外を眺めている仁の目が、黒くきらめいているようだ、と思ったら、
口元に笑みが浮かんだ。


「どうしたの?何だかうれしそうね。」

「いや・・うれしい、と言ってしまうと、
 怠け心を認めることになるけど。
 これだけ降ると明日の練習はないな、と思ってね。」

「そうなの・・・?
 ラグビーって雨でも雪でもやるんでしょ?」

「試合はそうだが、トップリーグでも室内練習に切り替える時もあるし、
 アマチュアクラブで、ここまで降ると練習はない。
 家族持ちは、ほっとしているかもしれないな・・・」


仁の黒い瞳に街の様子が映っている。



彼の横顔が好きだ。
鼻から厚めのくちびる、あごへかけての線がきれい。
その下の、よく動くのどぼとけも・・・。


そんなことを考えて見つめていると、
不意に仁がこちらを向いて、唇の両端をきゅっと引きあげた。
佳代子はどきりとした。


「今、俺にみとれてたろ・・・?」

「べ、別に、みとれてなんかいないわよ。」

「照れなくていいさ・・・」


テーブル越しに長い腕がぬうっと伸びて、佳代子のあごを
とん、と叩いた。

また自信満々の顔だ。憎たらしい・・・。


「行こうか・・・」

「ええ。
 でもどこへ?」


伝票をつかみ取りながら、仁はもう立ち上がっていた。


「明日は練習がないんだ。
 会社もない。」



佳代子の顔を真っ正面から見て、



「泊まりに来いよ。
 例のコラムで、相談したいこともあるし・・・。」


冗談のような口調でさらりと言ってのけ、レジに向かう。


「ええ~~っ?
 無理よ、何の用意もしてないわ。
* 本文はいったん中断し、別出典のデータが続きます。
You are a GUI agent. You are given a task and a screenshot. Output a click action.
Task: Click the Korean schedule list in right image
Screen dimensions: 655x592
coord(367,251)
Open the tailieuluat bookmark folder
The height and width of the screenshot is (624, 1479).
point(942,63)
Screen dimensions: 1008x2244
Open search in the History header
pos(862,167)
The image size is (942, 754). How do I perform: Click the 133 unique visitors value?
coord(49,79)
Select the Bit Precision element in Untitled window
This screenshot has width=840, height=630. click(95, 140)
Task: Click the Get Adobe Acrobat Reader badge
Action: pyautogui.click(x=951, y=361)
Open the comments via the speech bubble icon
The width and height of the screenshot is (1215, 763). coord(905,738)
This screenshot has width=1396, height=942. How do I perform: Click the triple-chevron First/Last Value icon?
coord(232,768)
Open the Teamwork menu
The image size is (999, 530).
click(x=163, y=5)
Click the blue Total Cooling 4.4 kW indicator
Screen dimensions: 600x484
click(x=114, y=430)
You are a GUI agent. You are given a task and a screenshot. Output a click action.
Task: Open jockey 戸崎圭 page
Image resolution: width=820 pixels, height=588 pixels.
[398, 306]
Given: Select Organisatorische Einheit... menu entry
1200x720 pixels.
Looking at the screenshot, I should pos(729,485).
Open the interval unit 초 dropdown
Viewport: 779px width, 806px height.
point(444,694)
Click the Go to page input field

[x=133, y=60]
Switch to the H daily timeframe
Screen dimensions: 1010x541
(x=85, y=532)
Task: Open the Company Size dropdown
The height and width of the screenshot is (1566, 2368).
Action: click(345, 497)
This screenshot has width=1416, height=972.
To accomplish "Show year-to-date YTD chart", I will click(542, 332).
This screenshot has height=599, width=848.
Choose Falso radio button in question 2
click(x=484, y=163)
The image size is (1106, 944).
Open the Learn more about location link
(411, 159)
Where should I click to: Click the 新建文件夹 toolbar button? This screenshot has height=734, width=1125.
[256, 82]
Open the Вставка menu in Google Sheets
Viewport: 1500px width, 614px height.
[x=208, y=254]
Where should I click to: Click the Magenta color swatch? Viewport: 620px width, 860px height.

」


自分の答えが、いち早く店を出た仁に聞こえないのでは、と
佳代子は急いで自動ドアを抜けた。

すっかり暗くなり、雨の細い柱が暗い路面に突き立っている。


「デパートがあるだろ。
 俺も少し買いたいものがあるから、付き合うよ・・」


そう言われたって・・・・。

仁は、佳代子のためらいなど、何の問題にもしていないようだ。




一番近いデパートに着くと、さっさとエスカレーターに乗り込み、
紳士フロアで降りようとする前に、


「俺は何色でもいいからな。」


佳代子の耳元にささやくと、返事も聞かずに大股で行ってしまう。

んんもう!!

女には色々、準備があるのに。
佳代子はでかい背中をにらみながら、唇を引き結んでいた。